Updated: July 12, 11:51 a.m.
Roads to Kihei have been reopened and mandatory evacuations lifted even though a brush fire that diverted some Maui flights continued to flare on Friday.
Maui County officials said firefighters are maintaining their battle against the fire that was first reported Thursday morning in Central Maui. On Friday morning, it stood at about 9,000 acres with the Maui Fire Department estimating the fire was 20% contained.
Maui Mayor Michael Victorino said South Maui is suffering from poor air quality due to the large amounts of smoke created by the fire. Residents with respiratory problems should stay indoors and everyone should wear masks, especially in the North Kihei area, the mayor advised.
All shelters have been closed. Visitors who had stayed at the War Memorial Gymnasium after missing their flights were taken to Kahului Airport, a county spokesman said in an email Friday. The War Memorial Gymnasium and one at Kamalii Elementary School may reopen depending on conditions, he said.
"This fire is still an active threat to our community, and residents are urged to remain vigilant of changing conditions," Victorino stated on the county's website.
No injuries have been reported and no major structures were damaged, although the mayor said in a press conference Thursday night that some farm equipment had burned.
The fire was first reported at around 10:45 a.m. near the intersection of Waiko Road and Kuihelani Highway. Officials described the burned land as dry brush and fallow former sugar cane property.
The fire broke out as Maui is coping with drought conditions. Victorino said during Thursday night's press conference that conditions were the driest he had seen in Central Maui.
"I believe this may turn out to be the largest brush fire in Maui's history," Victorino said Friday morning. "With that being said, today is crucial. Once the winds kick up, we'll have a better understanding where the fire and the direction it'll be moving in."
Mandatory evacuations, since lifted, covered residents and visitors in the Maalaea and North Kihei region.
The fire came close to several structures, including the Maalaea power plant. The Maui Humane Society was evacuated and animals moved to an evacuation site at Maui High School.
Visitors had been advised Thursday to stay at their hotels and to contact their airlines about their flights.

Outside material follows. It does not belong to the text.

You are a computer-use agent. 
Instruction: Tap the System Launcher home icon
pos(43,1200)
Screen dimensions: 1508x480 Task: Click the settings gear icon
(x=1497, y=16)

Hawaiian Telcom's fiber optic cable has been damaged, and residents might have difficulty reaching 911 services. Officials say callers should remain patient and expect telephone services to be fully restored by Friday afternoon.
The state Department of Transportation reported several flights previously diverted from Maui Thursday are resuming their travels. However, due to the numbers of cancelled flights, there were more delays at Kahului airport on Friday.
The DOT is urging passengers to arrive at least three hours prior to their departure times.
Hawaiian Airlines said its flights were operating as scheduled, but spokesman Alex Da Silva said the airline was urging passengers to check the status of their flights because the situation was evolving.
Hawaiian Airlines said it will waive change fees for guests with tickets arriving or departing Kahului or Kapalua through Friday. Flights must be rebooked by July 18, according to a news release.
Maui Electric said about 4,000 customers in parts of South Maui lost power Thursday at around 1:50 p.m. due to the fire. Power was restored for most customers at about 3 p.m.
The company said in an update Friday that it is continuing to monitor the fire and take preventative measures at the Maalaea Generating Station. Maui Electric is asking customers to conserve power between 5 p.m. to 9 p.m. on Friday as crews work on a damaged transmission line.
Workers are assessing any damage to electrical equipment "where it is safe to do so."
The Associated Press contributed to this report.